Avec des images et une bande-son — puisque préparer la playlist est effectivement la manière la plus simple quand on accueille du monde chez soi de souhaiter la bienvenue — depuis Lady Gaga évoquant le Music Hall jusqu’à l’incroyable scène de la Tour Eiffel où Céline Dion entonne l’Hymne à l’amour, on joue donc constamment des contrastes entre la singularité parisienne et l’universalité. Le tableau « Festivité » en particulier est d’une certaine manière la célébration de la scène parisienne où la musique, la gastronomie et la mode sont ouvertes au monde — et alors, la grande tablée du Banquet se transforme en catwalk.

....

*Exercice donné 1*
Dans l'extrait, remplacez "catwalk" par "podium" et recopiez le passage compris entre "Avec des images" et "transforme en catwalk.", bornes incluses.
*Exercice donné 2*
D'après l'extrait, pourquoi passer par une bande-son ? Répondez en une à trois phrases.
*Exercice donné 3*
Écrivez la suite de l'extrait sur la scène parisienne à partir de sa dernière phrase.
Vous n'aurez pas besoin des lignes.

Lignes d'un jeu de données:
....

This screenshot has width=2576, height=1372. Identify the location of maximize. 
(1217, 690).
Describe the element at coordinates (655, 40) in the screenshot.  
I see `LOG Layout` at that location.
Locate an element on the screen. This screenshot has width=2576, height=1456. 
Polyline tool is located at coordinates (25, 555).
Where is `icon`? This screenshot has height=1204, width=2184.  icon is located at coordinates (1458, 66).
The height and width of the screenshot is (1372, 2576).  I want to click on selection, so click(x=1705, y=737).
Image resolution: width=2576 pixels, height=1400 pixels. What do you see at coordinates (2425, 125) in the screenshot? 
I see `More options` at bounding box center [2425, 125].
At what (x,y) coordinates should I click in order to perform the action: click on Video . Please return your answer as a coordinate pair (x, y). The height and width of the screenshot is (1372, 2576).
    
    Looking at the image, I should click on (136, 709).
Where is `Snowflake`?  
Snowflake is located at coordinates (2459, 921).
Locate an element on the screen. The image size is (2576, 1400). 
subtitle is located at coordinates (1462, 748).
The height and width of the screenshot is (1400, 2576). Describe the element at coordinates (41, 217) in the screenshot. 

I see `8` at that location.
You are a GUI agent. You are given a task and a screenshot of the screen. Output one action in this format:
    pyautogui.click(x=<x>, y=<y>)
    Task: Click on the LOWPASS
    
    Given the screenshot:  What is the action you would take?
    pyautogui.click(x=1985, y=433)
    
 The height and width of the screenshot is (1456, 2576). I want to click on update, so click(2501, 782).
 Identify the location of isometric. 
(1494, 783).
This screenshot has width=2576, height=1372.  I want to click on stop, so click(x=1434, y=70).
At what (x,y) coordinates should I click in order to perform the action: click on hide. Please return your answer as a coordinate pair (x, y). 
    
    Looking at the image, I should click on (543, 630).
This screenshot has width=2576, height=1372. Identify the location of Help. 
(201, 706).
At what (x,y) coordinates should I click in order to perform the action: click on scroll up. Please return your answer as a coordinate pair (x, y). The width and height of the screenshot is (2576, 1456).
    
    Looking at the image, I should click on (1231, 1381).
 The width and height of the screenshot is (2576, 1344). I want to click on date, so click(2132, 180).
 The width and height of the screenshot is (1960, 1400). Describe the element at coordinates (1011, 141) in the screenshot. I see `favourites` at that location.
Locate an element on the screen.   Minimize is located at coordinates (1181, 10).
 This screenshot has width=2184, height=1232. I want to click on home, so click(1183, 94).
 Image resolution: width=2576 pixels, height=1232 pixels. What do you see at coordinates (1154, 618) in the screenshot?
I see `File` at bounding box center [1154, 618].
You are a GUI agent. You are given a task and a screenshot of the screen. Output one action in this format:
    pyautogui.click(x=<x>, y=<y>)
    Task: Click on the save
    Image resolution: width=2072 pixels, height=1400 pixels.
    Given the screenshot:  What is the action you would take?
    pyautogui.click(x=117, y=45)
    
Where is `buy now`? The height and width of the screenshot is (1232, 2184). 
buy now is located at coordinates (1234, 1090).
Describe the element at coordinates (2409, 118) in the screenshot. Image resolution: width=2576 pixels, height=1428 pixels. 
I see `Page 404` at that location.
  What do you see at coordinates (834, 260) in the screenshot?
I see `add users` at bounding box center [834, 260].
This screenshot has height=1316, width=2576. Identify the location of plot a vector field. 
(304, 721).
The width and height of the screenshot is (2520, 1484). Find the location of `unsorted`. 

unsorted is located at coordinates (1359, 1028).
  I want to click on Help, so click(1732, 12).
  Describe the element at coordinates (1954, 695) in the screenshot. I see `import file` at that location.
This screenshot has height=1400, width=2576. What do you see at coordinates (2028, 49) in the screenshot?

....

*Réponse 1*
Avec des images et une bande-son — puisque préparer la playlist est effectivement la manière la plus simple quand on accueille du monde chez soi de souhaiter la bienvenue — depuis Lady Gaga évoquant le Music Hall jusqu’à l’incroyable scène de la Tour Eiffel où Céline Dion entonne l’Hymne à l’amour, on joue donc constamment des contrastes entre la singularité parisienne et l’universalité. Le tableau « Festivité » en particulier est d’une certaine manière la célébration de la scène parisienne où la musique, la gastronomie et la mode sont ouvertes au monde — et alors, la grande tablée du Banquet se transforme en podium.

*Réponse 2*
Préparer la playlist est la manière la plus simple de souhaiter la bienvenue quand on reçoit du monde chez soi.

*Réponse 3*
Puis, on s’était dit qu’il s’agissait là aussi de faire rimer pop culture et répertoires. C’est le cas aussi de la scène à la Conciergerie où résonne le « ça ira ». On y entend à la fois le groupe de metal Gojira et la chanteuse d’art lyrique Marina Viotti, qui elle-même est habituée à travailler avec du métal. Nous ne fusionnons pas, nous montrons simplement que la société est déjà ainsi, en fusion. La pop culture, ce n’est pas seulement la musique mais aussi les jeux vidéo comme Assassin’s Creed, les Minions. Nous avions évidemment un cahier des charges auquel nous avons cherché à répondre de manière festive, et surtout pas illustrative  : l’économie des savoir-faire français, la couture, le bon vin, la French Tech. Tout l’art de Thomas Jolly et de ses équipes consiste à métaboliser artistiquement ces exigences propres à la cérémonie — y compris celles du protocole.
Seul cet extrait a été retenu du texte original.